* **Dataset excerpts**:
* * * * * * *

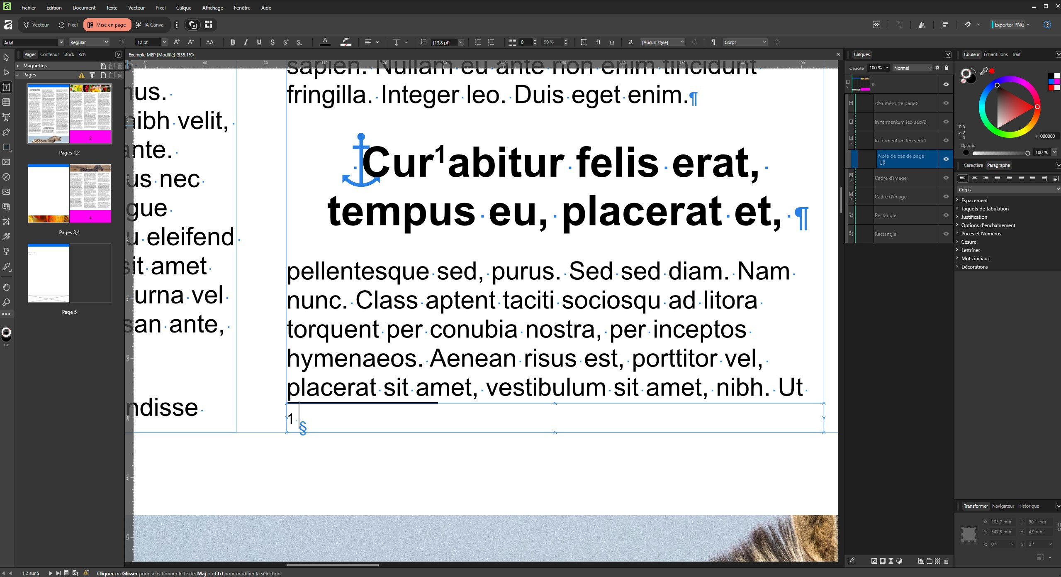Select the Table tool
The height and width of the screenshot is (577, 1061).
pos(6,103)
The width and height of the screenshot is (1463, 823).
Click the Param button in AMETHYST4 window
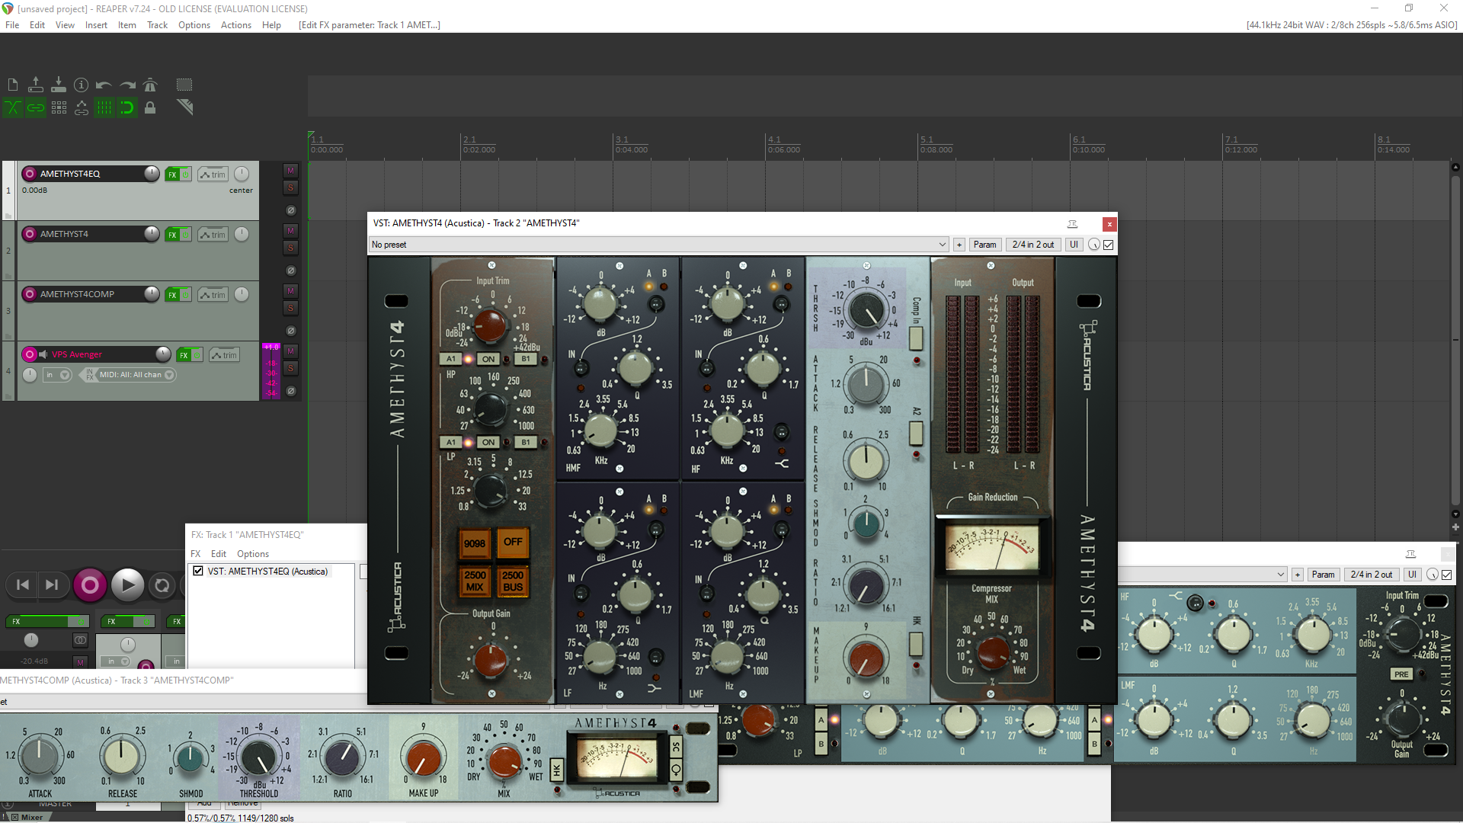[984, 245]
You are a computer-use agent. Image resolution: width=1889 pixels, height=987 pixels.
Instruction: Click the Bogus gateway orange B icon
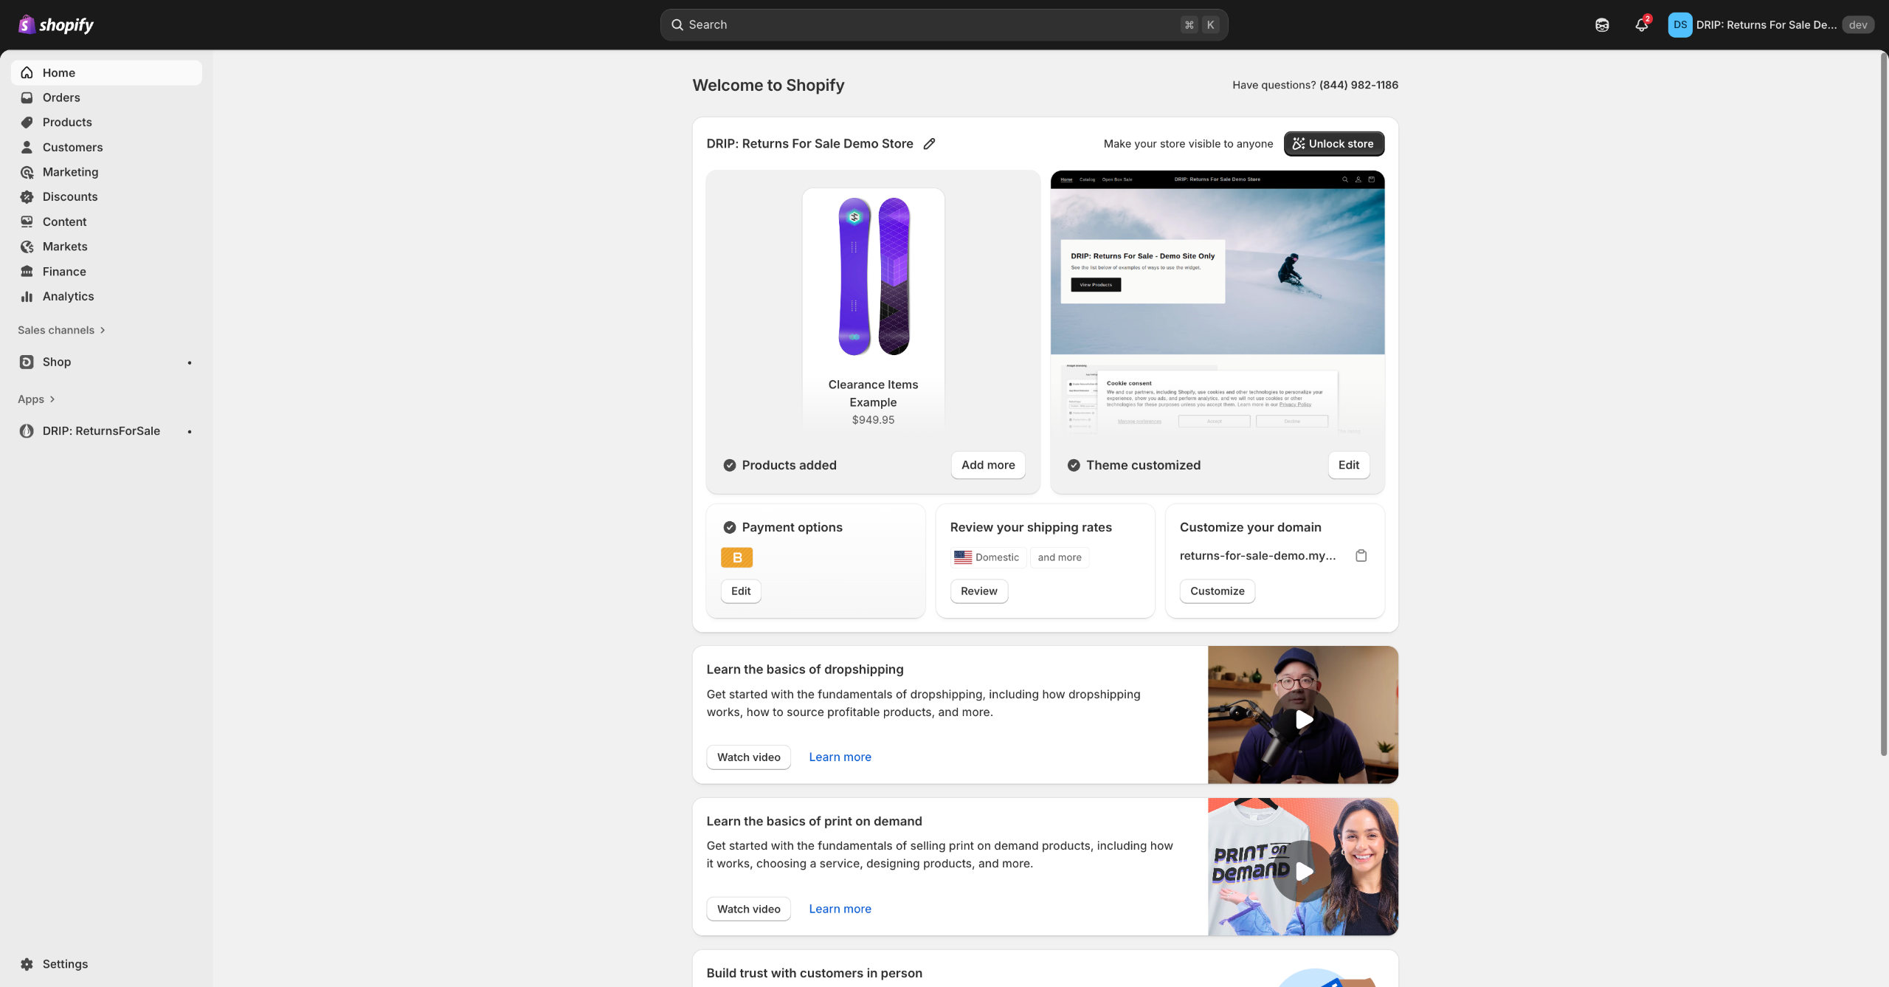click(x=736, y=557)
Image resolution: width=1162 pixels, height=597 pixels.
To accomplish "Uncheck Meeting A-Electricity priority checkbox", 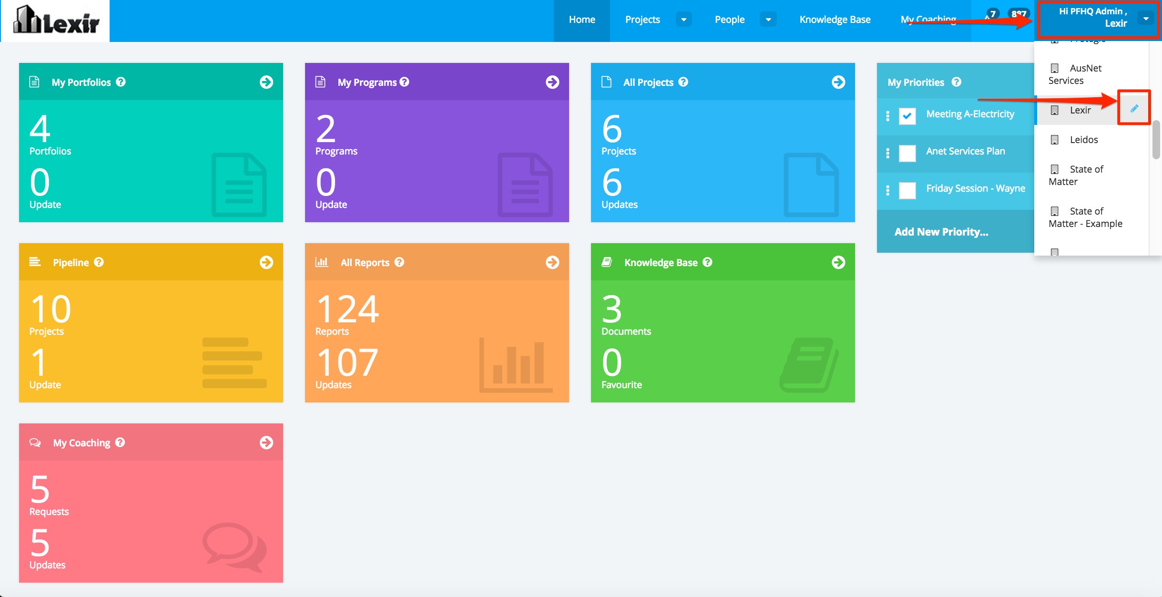I will tap(907, 116).
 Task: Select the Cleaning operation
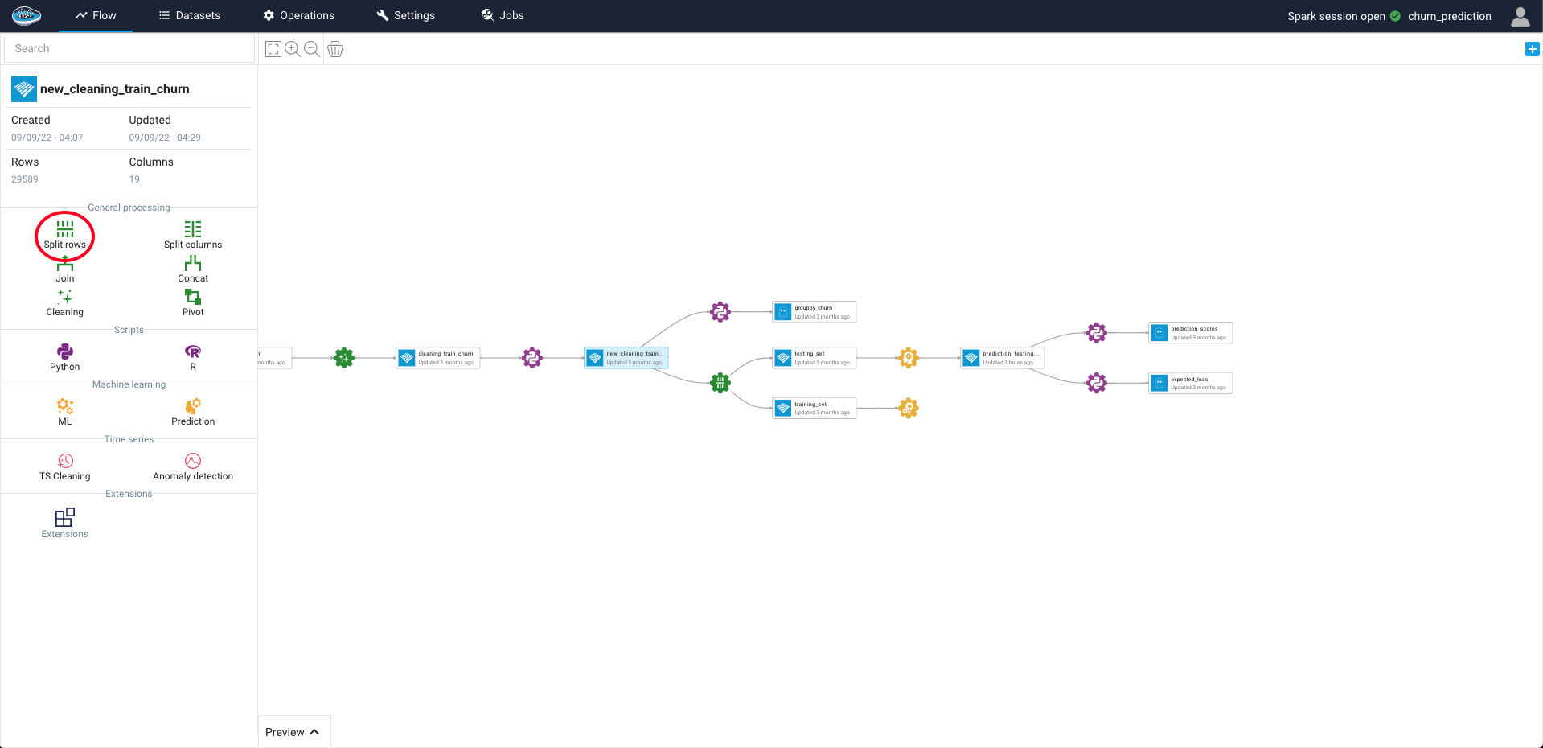[64, 302]
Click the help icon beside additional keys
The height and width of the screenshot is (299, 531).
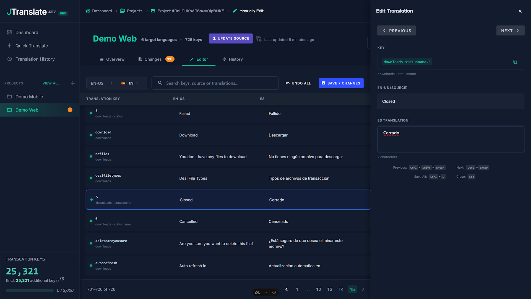pyautogui.click(x=62, y=279)
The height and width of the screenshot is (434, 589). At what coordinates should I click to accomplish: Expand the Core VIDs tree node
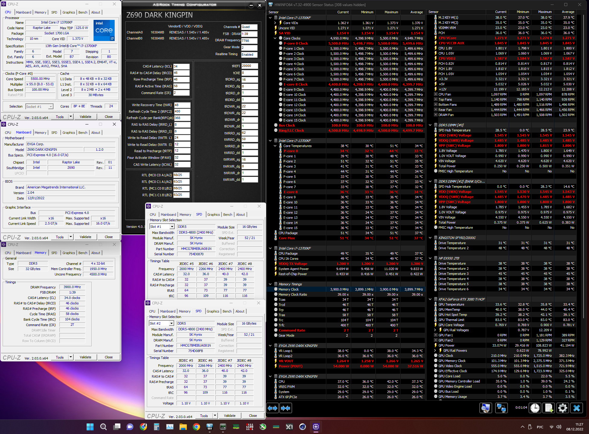(x=275, y=23)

* * * * * * *

* **Work order**: Restrict the output to the lines from the one with "The height and width of the screenshot is (299, 531)." through the last line of the material above. Print them exactly, leaving out every picture.

* **Response to this task**:
The height and width of the screenshot is (299, 531).
pyautogui.click(x=62, y=279)
The height and width of the screenshot is (434, 589). At what coordinates should I click to accomplish: Expand the Core VIDs tree node
(x=275, y=23)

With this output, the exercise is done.